▸ OPDRACHTEN
(a) Hoe oud is Noach in de week vóór de vloed, volgens het fragment over de zondvloed?
(b) Geef uit het fragment over de zondvloed letterlijk alles weer vanaf "Stap 1 is op" tot en met "in te schepen.".

▸ TEKSTFRAGMENT
Stap 1 is op de zevende dag vóór de vloed. God zegt tegen Noach: “Ga de ark in, met je hele gezin. Neem van alle reine dieren zeven paar mee. Van alle onreine dieren één paar. En van alle vogels zeven paar. Ze moeten zich kunnen voortplanten op de aarde. De vloed komt. Maar God kijkt hier al over de vloed heen: na de vloed moet er op aarde nieuw leven zijn.

Stap 2 is de week vóór de vloed. Er komt een tijdsbepaling bij: Noach is 600 jaar.
In die week komen de dieren bij Noach. Noach heeft een week om ze allemaal in te schepen.

Stap 3 is de dag dat de vloed begint. De tijd wordt nog preciezer omschreven: “In het zeshonderdste jaar van Noachs leven, op de zeventiende dag van de tweede maand, braken alle bronnen van de machtige oervloed open en werden de sluizen van de hemel opengezet.”

▸ BRONGEGEVENS
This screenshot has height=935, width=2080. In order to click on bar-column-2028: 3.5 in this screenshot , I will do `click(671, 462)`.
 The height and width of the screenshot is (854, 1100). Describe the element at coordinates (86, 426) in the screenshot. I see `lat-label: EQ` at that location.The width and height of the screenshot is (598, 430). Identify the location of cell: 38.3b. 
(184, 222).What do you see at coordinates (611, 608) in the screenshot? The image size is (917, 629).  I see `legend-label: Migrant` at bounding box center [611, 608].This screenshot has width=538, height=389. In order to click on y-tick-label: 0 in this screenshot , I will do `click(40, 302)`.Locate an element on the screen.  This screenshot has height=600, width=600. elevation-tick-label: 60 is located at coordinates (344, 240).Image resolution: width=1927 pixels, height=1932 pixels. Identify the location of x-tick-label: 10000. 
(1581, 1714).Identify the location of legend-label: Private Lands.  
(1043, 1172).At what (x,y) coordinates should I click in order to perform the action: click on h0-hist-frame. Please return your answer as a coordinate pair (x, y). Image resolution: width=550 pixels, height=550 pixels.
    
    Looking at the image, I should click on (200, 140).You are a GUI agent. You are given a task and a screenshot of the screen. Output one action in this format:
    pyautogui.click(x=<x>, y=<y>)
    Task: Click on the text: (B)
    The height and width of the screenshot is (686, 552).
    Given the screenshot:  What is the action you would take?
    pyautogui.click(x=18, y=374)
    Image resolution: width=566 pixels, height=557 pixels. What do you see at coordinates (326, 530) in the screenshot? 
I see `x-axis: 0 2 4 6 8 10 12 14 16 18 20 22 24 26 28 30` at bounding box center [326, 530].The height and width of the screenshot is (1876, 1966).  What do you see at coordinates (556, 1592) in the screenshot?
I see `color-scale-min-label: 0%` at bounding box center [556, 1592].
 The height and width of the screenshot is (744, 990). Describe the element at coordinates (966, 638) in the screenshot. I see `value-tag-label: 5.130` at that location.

▸ ANTWOORDEN PER NUMMER
(a) 600 jaar.

(b)
Stap 1 is op de zevende dag vóór de vloed. God zegt tegen Noach: “Ga de ark in, met je hele gezin. Neem van alle reine dieren zeven paar mee. Van alle onreine dieren één paar. En van alle vogels zeven paar. Ze moeten zich kunnen voortplanten op de aarde. De vloed komt. Maar God kijkt hier al over de vloed heen: na de vloed moet er op aarde nieuw leven zijn.

Stap 2 is de week vóór de vloed. Er komt een tijdsbepaling bij: Noach is 600 jaar.
In die week komen de dieren bij Noach. Noach heeft een week om ze allemaal in te schepen.